Open ryyppy opened 4 years ago

ryyppy commented 4 years ago

Introduction

Right now, the bucklescript documentation provides a common datatypes section to describe so called shared and non-shared data types.

Additionally to this separation, some Non-shared data types have a runtime representation that is internal and should not be relied on (lazy values, variants etc.), but this will change in the future, where more and more data structures will be exposed as a public representation as well.

The Problem

Wording

The terms shared / non-shared and data types are both problematic. Constructs such as modules and functors are no types, but we want describe a runtime representation for all constructs of the language.

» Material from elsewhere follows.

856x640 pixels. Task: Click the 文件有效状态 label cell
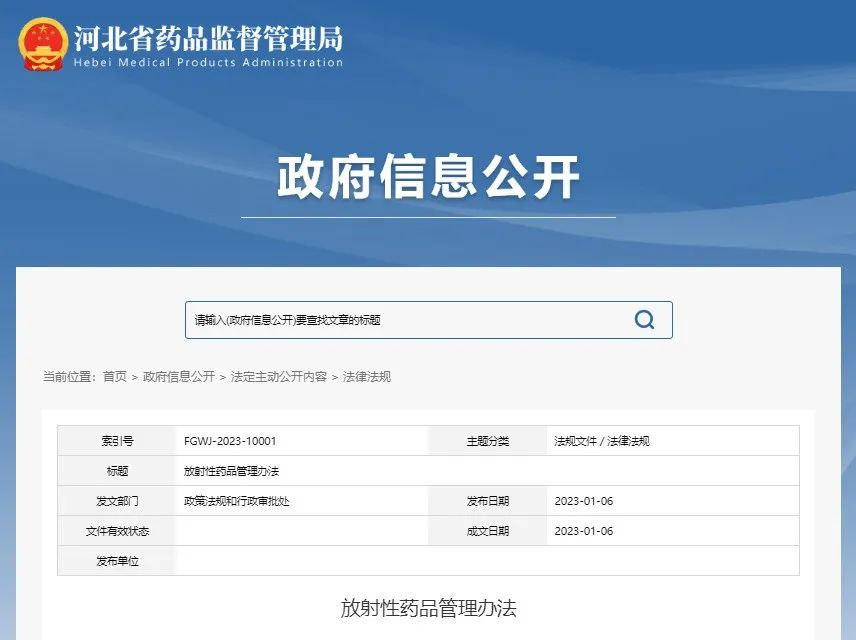[x=117, y=531]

shared also has multiple definitions (according to @cristianoc: Shared is very loaded with shared values, meaning aliasing), so it would be great to eliminate that ambiguity as well.

Keeping track of versions

Over time, runtime representations changed to the better or even got exposed as public representation people can rely on. Right now, we sparsely use any structure on how runtime representations differ between versions (for example we mention v7 for records-as-objects, but don't really talk about previous representations).

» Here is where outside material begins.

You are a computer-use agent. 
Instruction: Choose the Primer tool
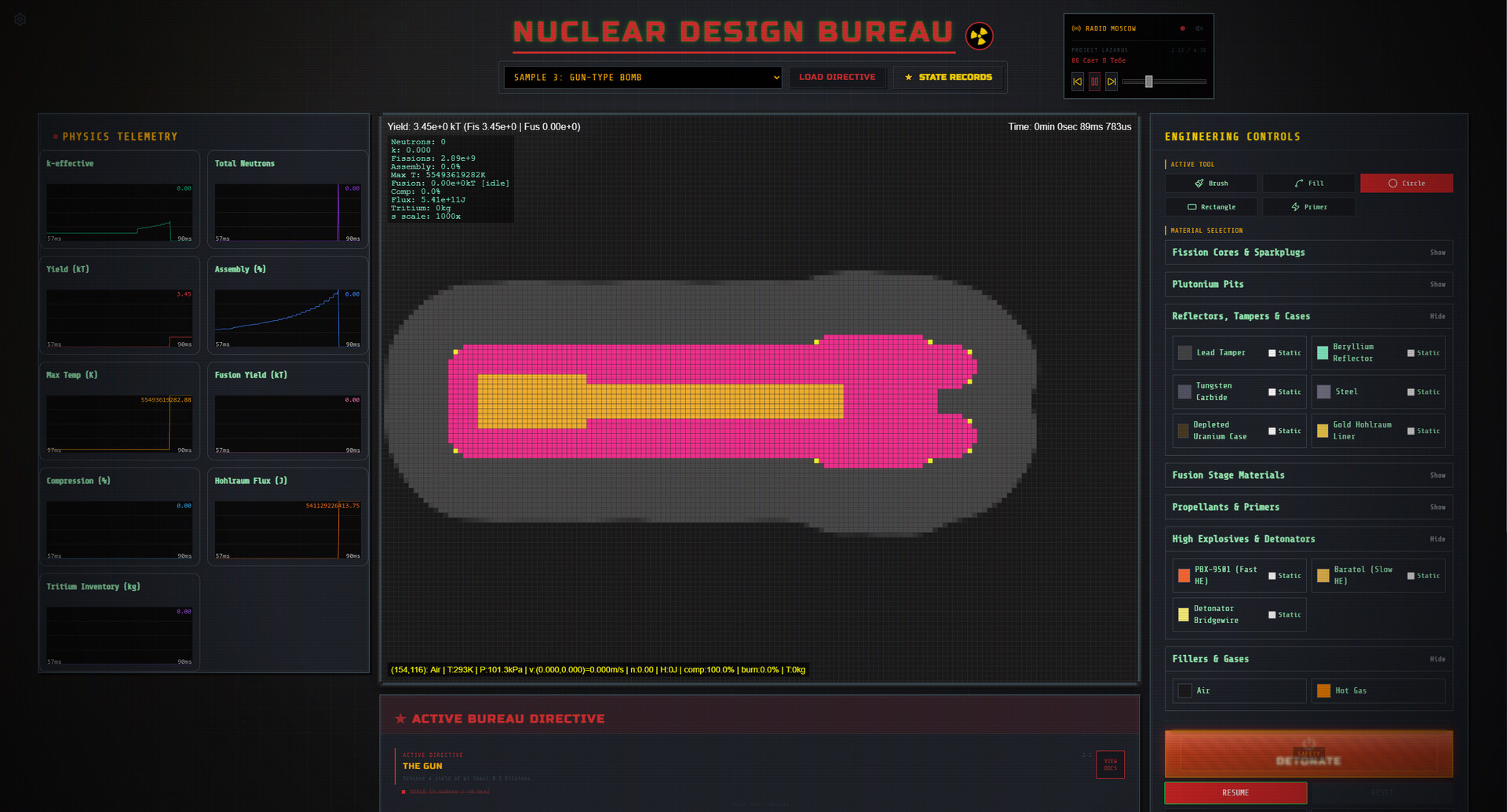coord(1308,206)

That might not be a problem right now, but it might be for the future when new changes are coming in, so it would be great to have an idea to represent changes in different versions.

Proposal

To give a clearer overview over the whole common-data-types topic, we propose following changes:

Better wording

We'd then be able to express either one unified section, or two distinct sections for private / public representations without ambiguity:

Language Construct JS Runtime representation Public
int float yes
module object yes
record object yes
variant object yes
lazy value object no

we can also add interactivity with specific UI for toggling between public / private if necessary. This table could also act as a TOC to refer to the details of each language construct, where we can discuss the actual shape of the runtime representation and also add infos about the version.

Example:

## module

**since v9.3:**

```re
module Foo = {};
```

```js
let Foo = {};
```

**previously**:

```re
module Foo = {};
```

```js
let Foo = [];
```

We can think about collapsible elements as well to hide older version information in case the content gets too bulky.

Conclusion

With the proposed changes, we could clean up ambiguous terminology and make it easier to explain what language constructs Reason users can rely on when interoping with JS.